Published online by Cambridge University Press:  30 April 2024

J.S. Kern*
Affiliation:
FLOW Turbulence Lab., Department of Engineering Mechanics, KTH Royal Institute of Technology, Stockholm SE-100 44, Sweden
D.C.P. Blanco
Affiliation:
Divisão de Engenharia Aeroespacial, Instituto Tecnológico de Aeronáutica, 12228-900 São José dos Campos, SP, Brazil
A.V.G. Cavalieri
Affiliation:
Divisão de Engenharia Aeroespacial, Instituto Tecnológico de Aeronáutica, 12228-900 São José dos Campos, SP, Brazil
P.S. Negi
Affiliation:
FLOW Turbulence Lab., Department of Engineering Mechanics, KTH Royal Institute of Technology, Stockholm SE-100 44, Sweden
A. Hanifi
Affiliation:
FLOW Turbulence Lab., Department of Engineering Mechanics, KTH Royal Institute of Technology, Stockholm SE-100 44, Sweden
D.S. Henningson
Affiliation:
FLOW Turbulence Lab., Department of Engineering Mechanics, KTH Royal Institute of Technology, Stockholm SE-100 44, Sweden
*
Email address for correspondence: skern@kth.se

Abstract

Thin airfoil dynamic stall at moderate Reynolds numbers is typically linked to the sudden bursting of a small laminar separation bubble close to the leading edge. Given the strong sensitivity of laminar separation bubbles to external disturbances, the onset of dynamic stall on a NACA0009 airfoil section subject to different levels of low-amplitude free stream disturbances is investigated using direct numerical simulations. The flow is practically indistinguishable from clean inflow simulations in the literature for turbulence intensities at the leading edge of ${Tu} = 0.02\,\%$. At slightly higher turbulence intensities of ${Tu} = 0.05\,\%$, the bursting process is found to be considerably less smooth and strong coherent vortex shedding from the laminar separation bubble is observed prior to the formation of the dynamic stall vortex (DSV).
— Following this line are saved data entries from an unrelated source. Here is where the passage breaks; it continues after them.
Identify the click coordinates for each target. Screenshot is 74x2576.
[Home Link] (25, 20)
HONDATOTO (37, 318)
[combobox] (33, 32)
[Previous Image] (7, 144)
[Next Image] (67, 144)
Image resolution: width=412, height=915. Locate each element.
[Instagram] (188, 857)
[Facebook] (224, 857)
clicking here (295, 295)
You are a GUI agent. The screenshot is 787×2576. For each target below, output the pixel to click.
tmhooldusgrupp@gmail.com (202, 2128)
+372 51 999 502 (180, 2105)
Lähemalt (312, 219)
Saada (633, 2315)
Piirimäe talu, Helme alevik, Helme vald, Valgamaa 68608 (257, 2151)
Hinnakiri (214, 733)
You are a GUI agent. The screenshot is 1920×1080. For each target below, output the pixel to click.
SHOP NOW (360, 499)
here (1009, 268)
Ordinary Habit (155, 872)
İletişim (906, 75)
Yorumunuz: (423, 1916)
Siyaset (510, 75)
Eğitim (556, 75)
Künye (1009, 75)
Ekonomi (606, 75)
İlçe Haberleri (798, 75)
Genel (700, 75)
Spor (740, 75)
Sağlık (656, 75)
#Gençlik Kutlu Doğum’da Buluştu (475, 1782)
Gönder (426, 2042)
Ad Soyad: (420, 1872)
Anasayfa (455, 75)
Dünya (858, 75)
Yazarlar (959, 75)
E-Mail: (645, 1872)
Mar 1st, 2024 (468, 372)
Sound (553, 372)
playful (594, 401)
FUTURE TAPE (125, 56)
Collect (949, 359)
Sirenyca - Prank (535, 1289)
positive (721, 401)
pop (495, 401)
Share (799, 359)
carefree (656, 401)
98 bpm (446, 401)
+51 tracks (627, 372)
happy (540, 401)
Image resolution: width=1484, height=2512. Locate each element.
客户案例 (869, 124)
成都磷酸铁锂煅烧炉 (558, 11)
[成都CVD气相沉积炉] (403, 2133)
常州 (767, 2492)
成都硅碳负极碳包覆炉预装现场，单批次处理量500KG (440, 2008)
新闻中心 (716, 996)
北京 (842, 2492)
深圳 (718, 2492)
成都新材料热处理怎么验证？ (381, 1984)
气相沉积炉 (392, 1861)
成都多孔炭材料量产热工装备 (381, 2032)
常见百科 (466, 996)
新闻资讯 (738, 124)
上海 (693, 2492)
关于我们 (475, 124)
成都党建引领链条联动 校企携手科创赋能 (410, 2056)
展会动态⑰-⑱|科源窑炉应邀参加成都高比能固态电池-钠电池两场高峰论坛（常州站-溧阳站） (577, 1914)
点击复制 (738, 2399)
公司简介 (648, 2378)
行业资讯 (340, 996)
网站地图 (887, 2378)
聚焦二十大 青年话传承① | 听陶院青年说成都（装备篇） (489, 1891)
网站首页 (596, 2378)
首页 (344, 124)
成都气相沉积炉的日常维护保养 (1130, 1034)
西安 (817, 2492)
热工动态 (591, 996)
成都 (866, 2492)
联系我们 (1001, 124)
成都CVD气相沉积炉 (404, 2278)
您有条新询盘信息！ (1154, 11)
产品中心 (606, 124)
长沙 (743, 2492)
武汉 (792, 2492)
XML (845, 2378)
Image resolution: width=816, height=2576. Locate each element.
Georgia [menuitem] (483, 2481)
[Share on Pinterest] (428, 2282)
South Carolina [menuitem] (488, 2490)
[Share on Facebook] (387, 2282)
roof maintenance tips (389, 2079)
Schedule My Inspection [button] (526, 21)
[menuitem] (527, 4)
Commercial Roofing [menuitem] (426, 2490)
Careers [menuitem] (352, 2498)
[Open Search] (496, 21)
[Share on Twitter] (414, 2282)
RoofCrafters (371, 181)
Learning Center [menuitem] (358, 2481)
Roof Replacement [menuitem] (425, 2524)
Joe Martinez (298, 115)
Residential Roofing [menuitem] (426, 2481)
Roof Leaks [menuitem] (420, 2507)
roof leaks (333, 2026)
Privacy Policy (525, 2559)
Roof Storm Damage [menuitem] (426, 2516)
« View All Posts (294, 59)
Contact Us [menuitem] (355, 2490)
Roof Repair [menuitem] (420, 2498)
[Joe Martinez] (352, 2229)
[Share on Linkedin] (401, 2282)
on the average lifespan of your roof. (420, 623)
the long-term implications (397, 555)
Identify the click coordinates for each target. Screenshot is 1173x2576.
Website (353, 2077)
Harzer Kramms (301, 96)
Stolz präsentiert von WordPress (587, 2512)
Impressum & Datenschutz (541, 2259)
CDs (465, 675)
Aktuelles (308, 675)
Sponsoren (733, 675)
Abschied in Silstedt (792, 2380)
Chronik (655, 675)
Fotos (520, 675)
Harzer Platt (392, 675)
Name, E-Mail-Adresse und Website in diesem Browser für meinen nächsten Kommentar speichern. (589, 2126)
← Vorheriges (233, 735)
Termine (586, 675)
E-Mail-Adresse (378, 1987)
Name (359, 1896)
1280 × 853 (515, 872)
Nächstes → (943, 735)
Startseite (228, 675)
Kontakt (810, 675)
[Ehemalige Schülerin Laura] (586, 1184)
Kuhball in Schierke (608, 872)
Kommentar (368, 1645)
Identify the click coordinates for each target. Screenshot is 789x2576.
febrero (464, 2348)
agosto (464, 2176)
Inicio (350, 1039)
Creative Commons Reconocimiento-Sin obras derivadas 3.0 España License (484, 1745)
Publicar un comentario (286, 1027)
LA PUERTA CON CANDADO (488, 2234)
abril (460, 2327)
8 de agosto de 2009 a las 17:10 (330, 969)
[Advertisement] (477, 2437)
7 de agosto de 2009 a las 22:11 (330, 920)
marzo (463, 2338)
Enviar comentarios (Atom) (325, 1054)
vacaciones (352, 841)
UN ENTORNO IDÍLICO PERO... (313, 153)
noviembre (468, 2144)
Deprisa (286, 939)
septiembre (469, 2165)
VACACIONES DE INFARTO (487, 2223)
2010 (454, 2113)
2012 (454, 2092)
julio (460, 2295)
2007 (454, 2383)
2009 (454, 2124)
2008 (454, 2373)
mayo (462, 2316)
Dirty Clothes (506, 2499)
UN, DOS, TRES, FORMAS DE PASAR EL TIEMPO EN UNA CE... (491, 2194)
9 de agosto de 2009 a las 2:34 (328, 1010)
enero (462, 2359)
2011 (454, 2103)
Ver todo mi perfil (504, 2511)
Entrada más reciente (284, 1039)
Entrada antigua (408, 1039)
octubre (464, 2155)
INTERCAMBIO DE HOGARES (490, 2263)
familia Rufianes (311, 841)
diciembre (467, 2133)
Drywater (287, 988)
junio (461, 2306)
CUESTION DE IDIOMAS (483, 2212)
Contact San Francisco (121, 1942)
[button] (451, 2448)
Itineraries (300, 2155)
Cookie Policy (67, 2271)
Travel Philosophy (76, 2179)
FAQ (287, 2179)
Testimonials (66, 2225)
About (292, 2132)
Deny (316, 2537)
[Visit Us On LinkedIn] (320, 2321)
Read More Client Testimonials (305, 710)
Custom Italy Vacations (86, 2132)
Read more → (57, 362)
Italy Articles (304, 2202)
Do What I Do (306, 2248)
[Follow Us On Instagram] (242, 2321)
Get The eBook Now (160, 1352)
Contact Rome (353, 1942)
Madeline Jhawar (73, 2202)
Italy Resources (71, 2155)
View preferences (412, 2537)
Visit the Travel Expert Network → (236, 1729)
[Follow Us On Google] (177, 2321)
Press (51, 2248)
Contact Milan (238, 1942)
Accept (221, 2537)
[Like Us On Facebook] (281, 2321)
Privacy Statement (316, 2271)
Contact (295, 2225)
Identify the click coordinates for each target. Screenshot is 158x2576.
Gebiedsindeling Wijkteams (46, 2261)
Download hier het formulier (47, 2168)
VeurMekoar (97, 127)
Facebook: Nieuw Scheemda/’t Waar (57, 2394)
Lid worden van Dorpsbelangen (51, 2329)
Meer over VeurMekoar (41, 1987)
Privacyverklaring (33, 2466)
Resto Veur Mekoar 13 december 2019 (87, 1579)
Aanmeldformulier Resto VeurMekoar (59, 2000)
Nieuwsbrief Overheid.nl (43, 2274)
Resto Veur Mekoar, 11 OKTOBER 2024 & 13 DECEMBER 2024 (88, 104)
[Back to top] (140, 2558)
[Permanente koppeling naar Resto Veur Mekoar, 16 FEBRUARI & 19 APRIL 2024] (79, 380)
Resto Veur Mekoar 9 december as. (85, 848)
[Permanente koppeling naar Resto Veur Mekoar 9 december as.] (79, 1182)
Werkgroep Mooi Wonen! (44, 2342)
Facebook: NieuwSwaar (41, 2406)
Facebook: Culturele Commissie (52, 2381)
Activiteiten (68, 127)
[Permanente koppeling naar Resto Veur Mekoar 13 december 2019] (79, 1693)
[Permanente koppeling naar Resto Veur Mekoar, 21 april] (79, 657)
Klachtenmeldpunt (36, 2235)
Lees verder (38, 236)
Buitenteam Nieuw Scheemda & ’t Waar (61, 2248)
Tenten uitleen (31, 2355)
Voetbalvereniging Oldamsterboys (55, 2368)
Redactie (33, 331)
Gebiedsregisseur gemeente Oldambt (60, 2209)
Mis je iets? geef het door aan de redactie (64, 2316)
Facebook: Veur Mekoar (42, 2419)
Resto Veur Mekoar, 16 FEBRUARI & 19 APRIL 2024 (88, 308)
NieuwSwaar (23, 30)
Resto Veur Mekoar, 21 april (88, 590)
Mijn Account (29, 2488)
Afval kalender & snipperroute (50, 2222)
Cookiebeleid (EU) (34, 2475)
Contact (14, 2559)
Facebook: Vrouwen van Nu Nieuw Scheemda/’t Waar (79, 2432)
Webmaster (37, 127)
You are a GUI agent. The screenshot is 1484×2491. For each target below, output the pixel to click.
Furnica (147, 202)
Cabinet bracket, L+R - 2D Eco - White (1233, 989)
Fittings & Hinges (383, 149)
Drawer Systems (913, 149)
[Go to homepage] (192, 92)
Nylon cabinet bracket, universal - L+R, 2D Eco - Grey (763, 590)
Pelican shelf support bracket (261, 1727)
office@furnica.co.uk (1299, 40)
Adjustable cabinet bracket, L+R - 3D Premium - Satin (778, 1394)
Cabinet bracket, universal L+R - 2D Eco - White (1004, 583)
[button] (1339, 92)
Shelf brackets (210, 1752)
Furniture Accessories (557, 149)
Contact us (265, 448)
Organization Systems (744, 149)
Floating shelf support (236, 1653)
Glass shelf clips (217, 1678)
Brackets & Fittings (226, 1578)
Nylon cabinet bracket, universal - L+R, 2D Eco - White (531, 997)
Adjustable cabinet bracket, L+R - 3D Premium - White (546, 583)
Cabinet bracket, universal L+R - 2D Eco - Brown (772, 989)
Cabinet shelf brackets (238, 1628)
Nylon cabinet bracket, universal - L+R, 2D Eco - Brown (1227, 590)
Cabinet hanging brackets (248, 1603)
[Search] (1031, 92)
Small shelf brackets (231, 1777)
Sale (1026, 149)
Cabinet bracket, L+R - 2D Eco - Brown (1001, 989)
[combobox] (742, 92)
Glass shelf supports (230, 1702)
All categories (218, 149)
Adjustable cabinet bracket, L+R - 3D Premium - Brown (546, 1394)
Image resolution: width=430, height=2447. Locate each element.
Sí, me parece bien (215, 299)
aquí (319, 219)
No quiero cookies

This phenomenon is considered in more detail by analysing its appearance in an ensemble of simulations comprising statistically independent realisations of the flow, thus proving its statistical relevance. In order to extract the transient dynamics of the vortex shedding, the classical proper orthogonal decomposition method is generalised to include time in the energy measure and applied to the time-resolved simulation data of incipient dynamic stall. Using this technique, the dominant transient spatiotemporally correlated features are distilled and the wave train of the vortex shedding prior to the emergence of the main DSV is reconstructed from the flow data exhibiting dynamics of large-scale coherent growth and decay within the turbulent boundary layer.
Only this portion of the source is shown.